SAINTS PRESERVE US
Sobeys and the 1%
Yesterday I went for a haircut. After Paul had finished the job I told him that even though he charged $23 for a trim, I would only pay him $20. I also told him that I expected an additional $3 rebate on my previous haircut last November. Finally, I said that from hereon in I expected to pay $20 though I may arbitrarily drop that price too. Maybe down to $18, I wasn’t sure, but I was confident a precedent had been set and I pretty much had carte blanche to dictate the cost of his services and shave his margins for my benefit.
Our ensuing discussion was short as he’d left enough on top to grab a fistful of my hair and straight razors are really sharp.
That evening we went downtown to the Mercer Tavern to watch a little hockey and have a bite to eat. It was a nice time as we don’t treat ourselves frequently. When the bill came I told the waitress that even though the pints of Newcastle Brown were on special for $4, I would only pay $3.50. Then I told her I expected at least $2 off the menu prices for the burger and the Rueben sandwich. And don’t forget to add the discount from our visit in December.
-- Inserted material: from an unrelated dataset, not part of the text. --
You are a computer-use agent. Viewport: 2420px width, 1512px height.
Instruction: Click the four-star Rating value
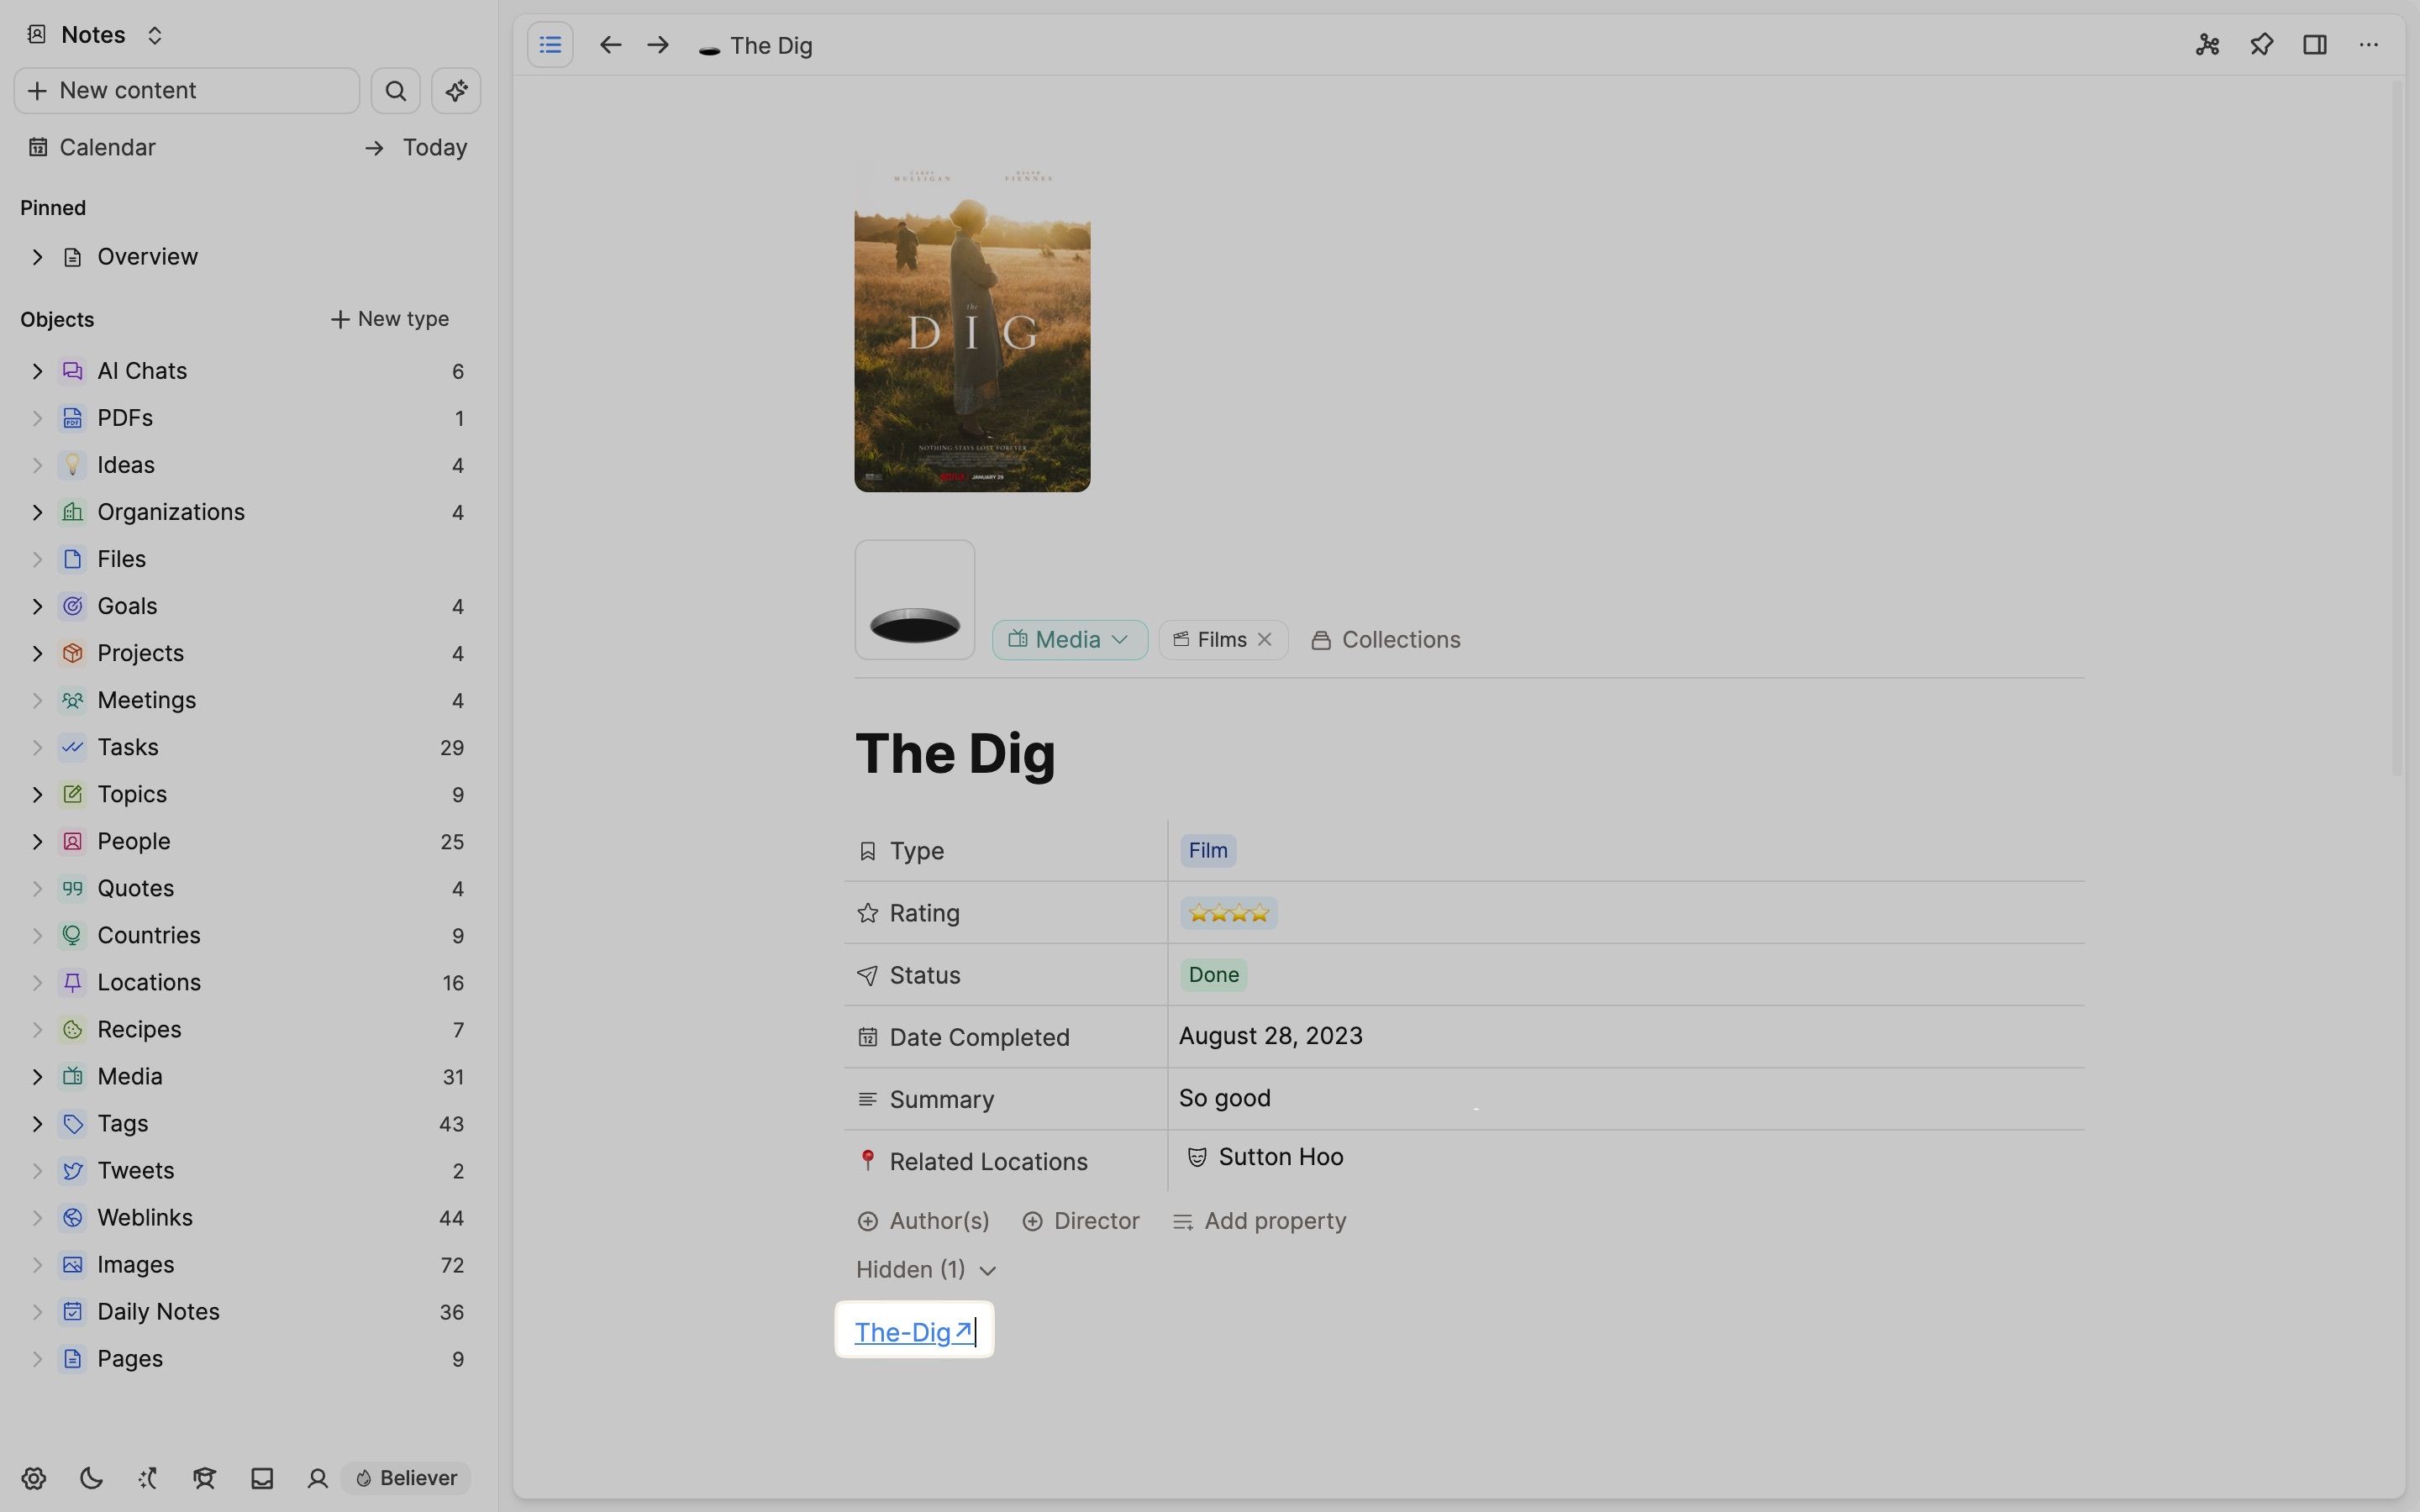coord(1228,913)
Bouncers can be intimidating and I think some of their ilk may be borderline psychotic. When I came to in the icy windrow lining 104th Street it occurred to me that maybe I just don’t possess the buying power of Sobeys/Safeway, Canada’s newly steroidal grocery titan. The chain has decreed that its vendors will cut their invoices by one per cent, retroactive to last November 3rd.
One per cent. A single point. Meaningless on a jar of mayonnaise. Significant if you’re negotiating a mortgage. Almost incalculable if you’re reselling millions of dollars worth of product from other publicly traded outfits such as Kraft and Coca-Cola and then withholding shorted payments for something like 120 days. It’s crucial to note here that the two aforementioned Fortune 500 companies have been jamming their own vendors in the same manner for years. There’s a sense that these three corporations, and many others, are now being driven by their CFOs and procurement departments; brand integrity, a genuine affection and belief in their businesses and long term planning are secondary to sniffling on Bay and Wall Streets.
The supermarket is the remora fish of the suburbs. Credit mass production, an ancient White House promise of a chicken in every pot, the post-war boom and the prevalence of the automobile. The grocery industry itself is staid and complacent and always has been. Its two greatest innovations were barbequed chickens and Dave Nichol’s arrogant and audacious gamble that a premium house brand could not only compete with established nationals but top them and make his stores a go-to consumer destination for President’s Choice products.